Exercise requirements – Check each line of the entries for "množství" and report the ones that have it.

Data for the task –
========

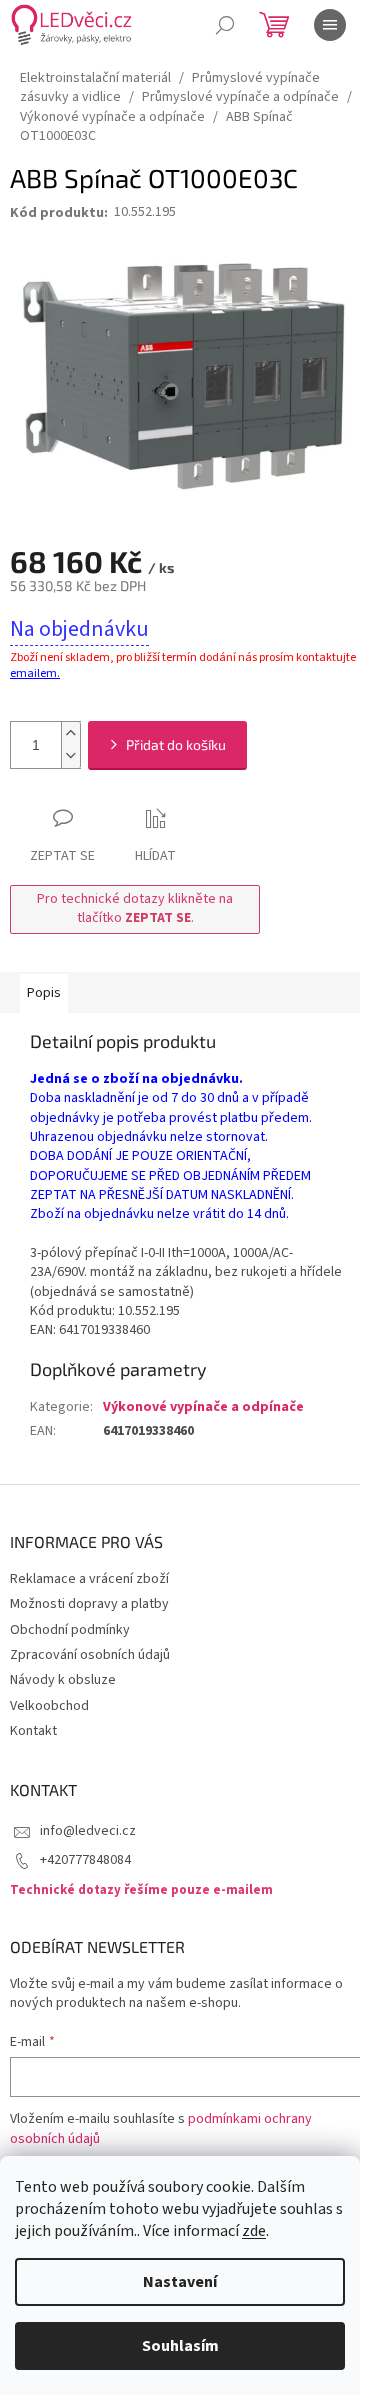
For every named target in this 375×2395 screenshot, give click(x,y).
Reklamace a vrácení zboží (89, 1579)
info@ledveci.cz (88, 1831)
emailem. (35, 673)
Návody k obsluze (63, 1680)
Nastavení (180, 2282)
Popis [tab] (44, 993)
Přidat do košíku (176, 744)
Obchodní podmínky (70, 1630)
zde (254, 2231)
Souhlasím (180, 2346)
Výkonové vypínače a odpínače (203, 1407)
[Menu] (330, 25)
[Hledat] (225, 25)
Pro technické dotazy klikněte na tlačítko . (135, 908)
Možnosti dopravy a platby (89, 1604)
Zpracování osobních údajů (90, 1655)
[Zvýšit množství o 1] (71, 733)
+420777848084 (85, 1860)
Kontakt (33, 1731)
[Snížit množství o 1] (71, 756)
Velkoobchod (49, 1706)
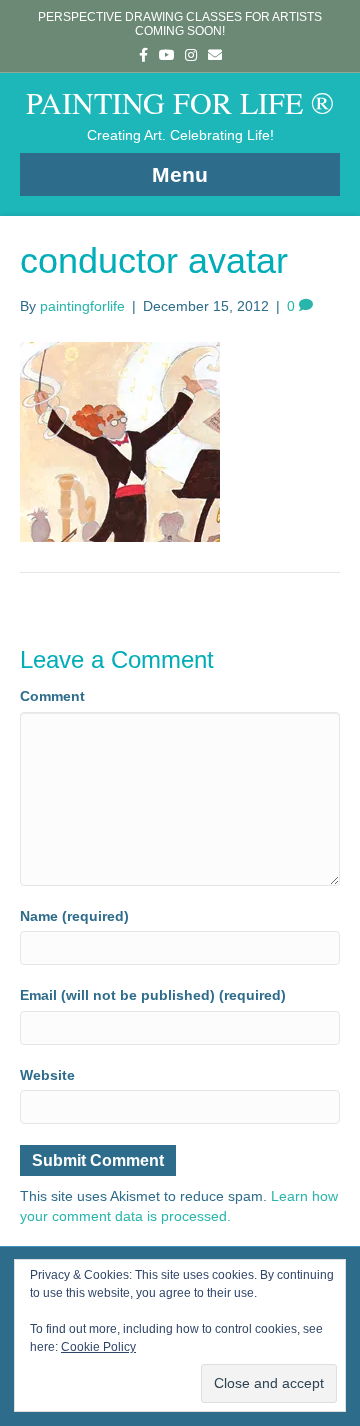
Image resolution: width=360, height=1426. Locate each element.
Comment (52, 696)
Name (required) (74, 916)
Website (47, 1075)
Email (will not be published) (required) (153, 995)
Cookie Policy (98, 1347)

========

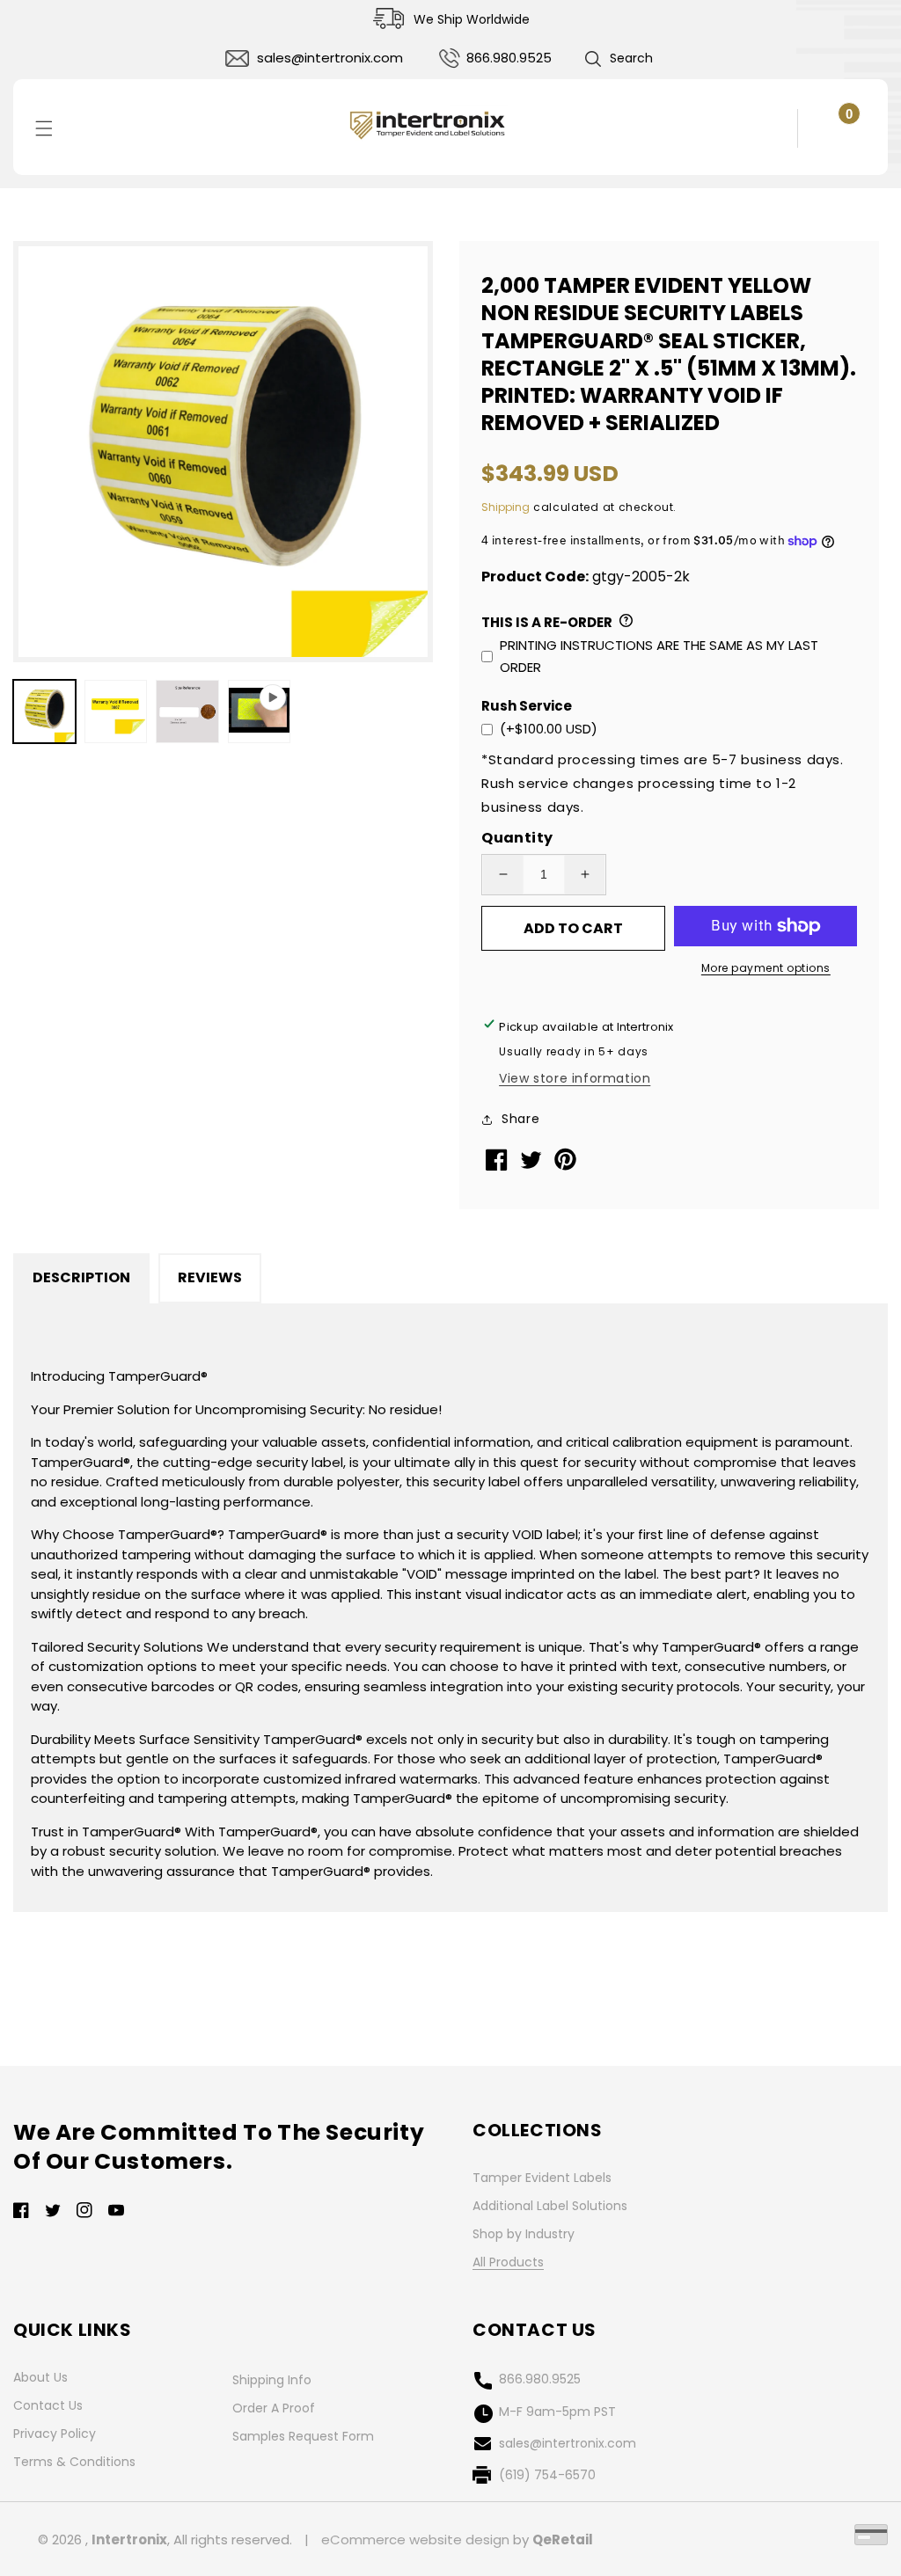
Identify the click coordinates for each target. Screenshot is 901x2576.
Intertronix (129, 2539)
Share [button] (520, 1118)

========

Task answer –
[Zvýšit množství o 1] (71, 733)
[Snížit množství o 1] (71, 756)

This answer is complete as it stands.